Their detailed work with resins has generated quite a bit of intellectual property around the science of resin-making, and it seems they’ve put that to paper with the acquisition of a new patent.
US patent 10,981,326 is the specific patent in question, entitled “Three-dimensional printed objects with optimized particles for sintering and controlled porosity.”
The patent’s abstract said:
“A three-dimensional printed structure can include a photocurable resin, a sinterable material, and a plurality of elongated particles. The elongated particles are distributed within the printed structure. The elongated particles are shaped and distributed to promote porosity control (e.g., improved densification) within the structure.”
In the diagram here you can see how this works at a microscopic level. The larger elongated particles are used to develop the porosity mentioned in the abstract text.
But why would you want to increase porosity? Isn’t that a bad thing if you’re seeking to 3D print strong parts? Don’t you want a solid structure instead of a porous structure?
The answer lies in the nature of 3D printing ceramics from liquid resin. Let’s take a look at the basic process.

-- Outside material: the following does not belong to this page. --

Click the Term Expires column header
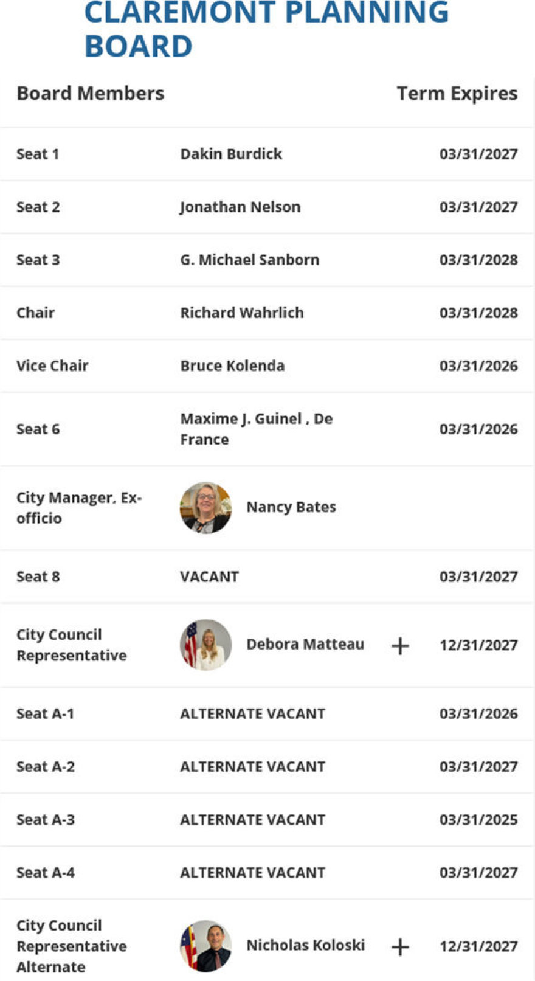Image resolution: width=535 pixels, height=981 pixels. (x=457, y=94)
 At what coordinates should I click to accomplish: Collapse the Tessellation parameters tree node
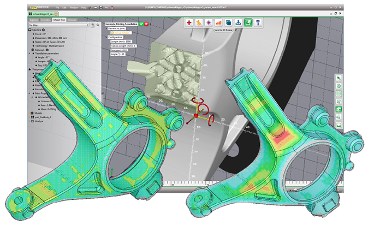point(29,53)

A ceramic resin fundamentally is a liquid photopolymer mixed with fine ceramic particles. As the 3D printer solidifies the liquid using UV light, the object takes shape. That’s the typical resin 3D printing process.

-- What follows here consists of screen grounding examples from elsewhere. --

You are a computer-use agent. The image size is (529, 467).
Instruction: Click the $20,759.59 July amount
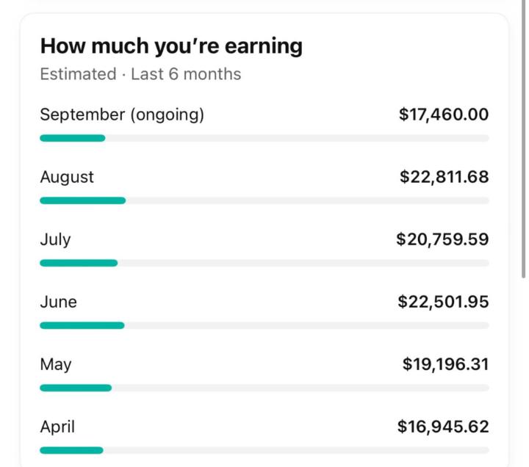pos(442,239)
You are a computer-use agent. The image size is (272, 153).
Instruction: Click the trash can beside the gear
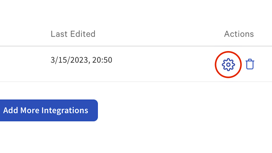point(250,64)
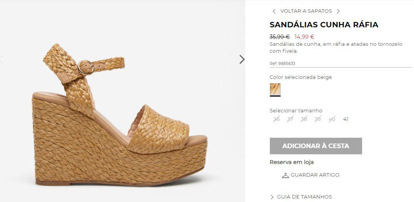Viewport: 414px width, 202px height.
Task: Pick unavailable size 39
Action: click(x=318, y=119)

However, while a “normal” polymer resin 3D print simply gets washed and final-cured with some additional UV light, the processing of ceramic materials is a bit different.
The goal is to produce a true ceramic object, not one that’s a mix of polymer and ceramic, which is what comes off the printer and is known as a “green” part. That’s why the ceramic 3D prints here are post-processed using heat and/or chemical treatments. These will remove the polymer, leaving only ceramic particles in the same shape as the 3D print, albeit slightly smaller due to the loss of the polymer.
The final step is to sinter this “brown” part, which causes the ceramic particles to fuse together. At that point you’ve made yourself a pure ceramic object.
But there’s one tricky part: when the part is heated to remove polymer, the polymer essentially evaporates and is gassed off. That works fine at the surface, but what about deeper into the part? How does this gaseous polymer escape?
That’s where the porosity comes in. The elongated particles promote porosity, which allows the polymer to be more efficiently removed after 3D printing. This could speed up the post processing of ceramic parts.
And that’s why I think this is a key patent for Tethon 3D, as it would be desirable for any ceramic 3D print. Now I’m wondering which other resin companies use this approach.